Bitcoin Price Holds Firm, But Weak Onchain Demand Raises Miner Concerns
Bitcoin continues to trade near record highs, but the blockchain itself tells a quieter story. As institutional capital flows into ETFs and custodial products, onchain activity is drying up—posing fresh challenges for network sustainability.
According to data from Glassnode, transaction fees on the Bitcoin network have dropped back toward decade-long lows. Despite BTC flirting with the $100,000 mark, blockspace demand is muted. Fee spikes—once a hallmark of previous bull runs—are notably absent in the current cycle.
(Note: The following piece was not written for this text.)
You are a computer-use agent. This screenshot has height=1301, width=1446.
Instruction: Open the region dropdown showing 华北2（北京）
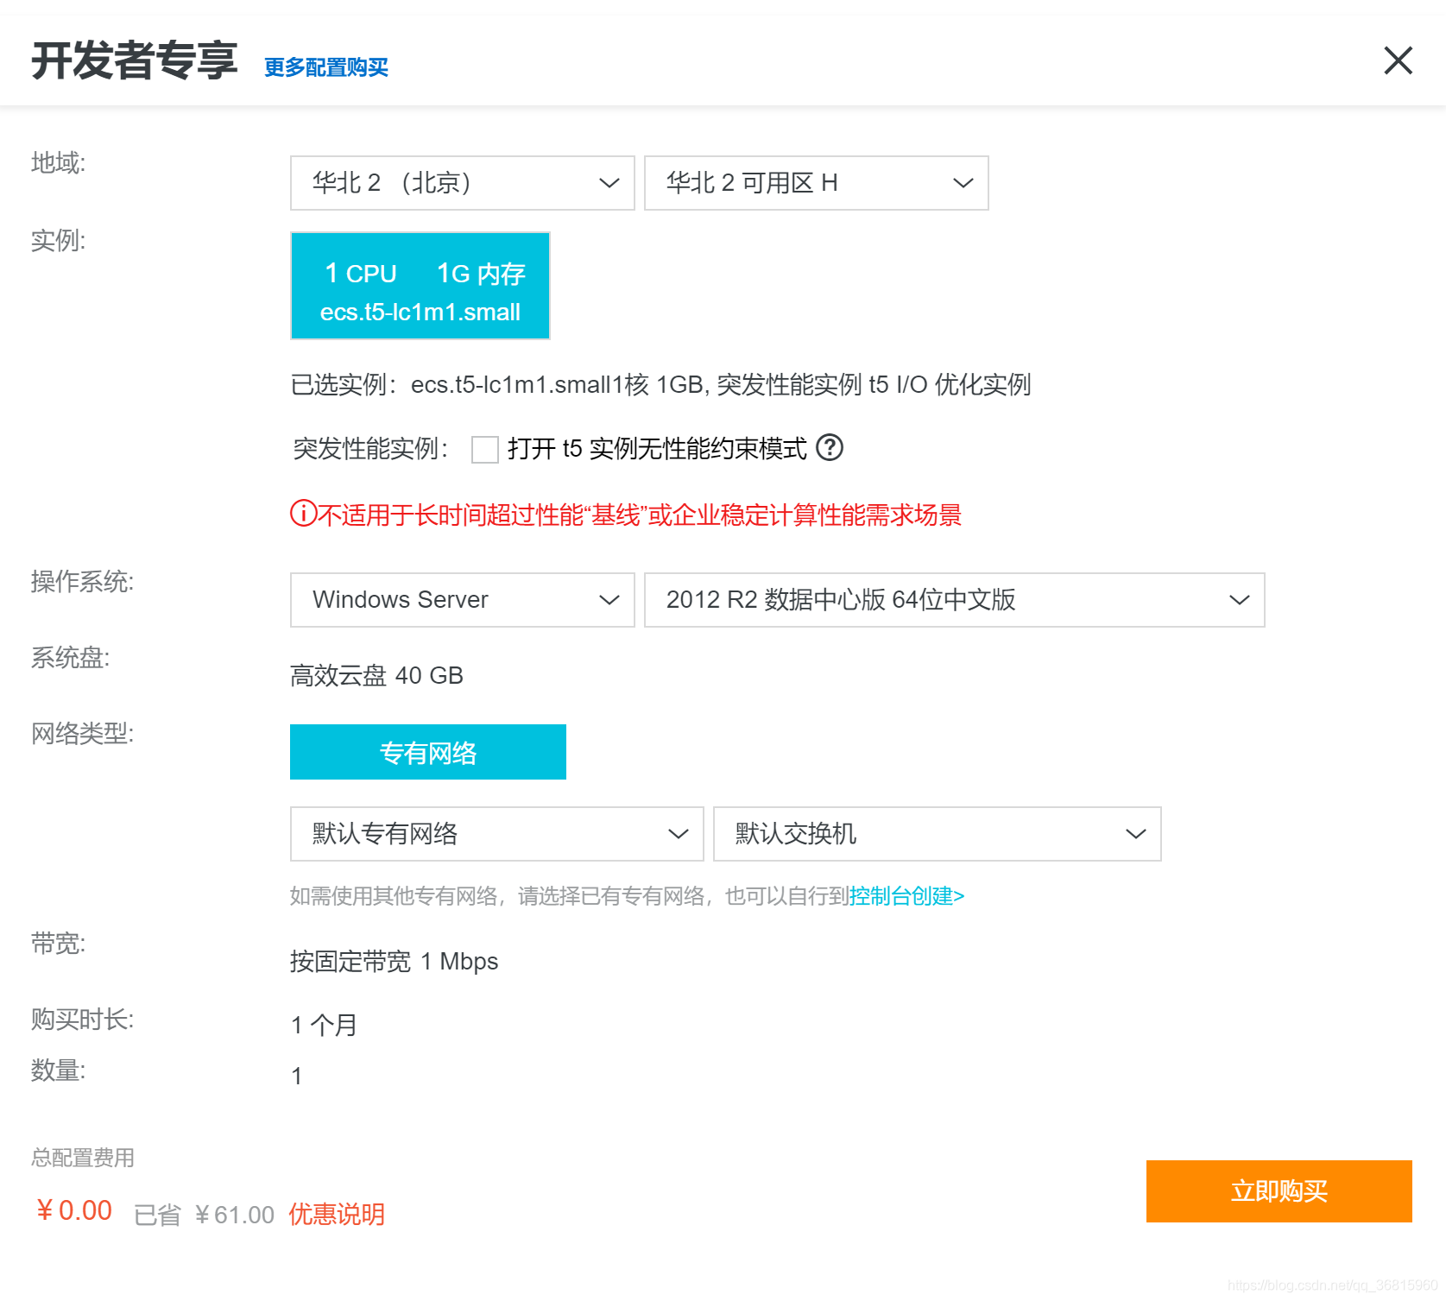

A recent Galaxy Research report highlights the scale of the shift. Median daily fees have plunged more than 80% since April 2024. Roughly 15% of blocks are now clearing at the minimum rate of 1 satoshi per vbyte, and nearly half of all blocks are not reaching full capacity—signs of a sluggish mempool and soft network utilization.
This structural change is largely attributed to the rise of spot ETFs and custodial holdings, which now account for over 1.3 million BTC. Assets held in these vehicles are rarely moved, reducing transactional activity onchain.
Retail users, once a key source of fee pressure, are also migrating away. Activity once native to Bitcoin—including memecoin speculation and NFT trades—has shifted to faster, lower-cost networks like Solana.
The implications for miners are stark. With the latest halving cutting block rewards to 3.125 BTC, and fees contributing less than 1% of miner revenue in July, profitability is under strain. In response, many publicly traded miners are pivoting toward AI infrastructure and high-performance computing services to diversify income streams.
Bitcoin may be attracting capital—but the blockchain’s fading transaction volume is sparking concern over long-term network economics.